### Aim of the task
Please copy out all of the items below, replacing "Screen dimensions" with "Screen size" and leaving everything else as it is.

### Data section
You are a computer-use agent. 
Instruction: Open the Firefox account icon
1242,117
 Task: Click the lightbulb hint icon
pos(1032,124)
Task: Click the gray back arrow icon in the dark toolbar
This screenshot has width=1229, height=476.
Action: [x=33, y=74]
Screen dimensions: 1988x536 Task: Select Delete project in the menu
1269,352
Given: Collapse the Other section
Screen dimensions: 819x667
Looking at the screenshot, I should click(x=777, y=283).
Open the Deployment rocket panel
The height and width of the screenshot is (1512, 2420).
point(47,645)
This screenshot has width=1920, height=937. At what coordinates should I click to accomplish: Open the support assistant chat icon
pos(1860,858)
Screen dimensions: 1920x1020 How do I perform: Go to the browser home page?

### Answer for this exercise
You are a computer-use agent. 
Instruction: Open the Firefox account icon
1242,117
 Task: Click the lightbulb hint icon
pos(1032,124)
Task: Click the gray back arrow icon in the dark toolbar
This screenshot has width=1229, height=476.
Action: [x=33, y=74]
Screen size: 1988x536 Task: Select Delete project in the menu
1269,352
Given: Collapse the Other section
Screen size: 819x667
Looking at the screenshot, I should click(x=777, y=283).
Open the Deployment rocket panel
The height and width of the screenshot is (1512, 2420).
point(47,645)
This screenshot has width=1920, height=937. At what coordinates should I click to accomplish: Open the support assistant chat icon
pos(1860,858)
Screen size: 1920x1020 How do I perform: Go to the browser home page?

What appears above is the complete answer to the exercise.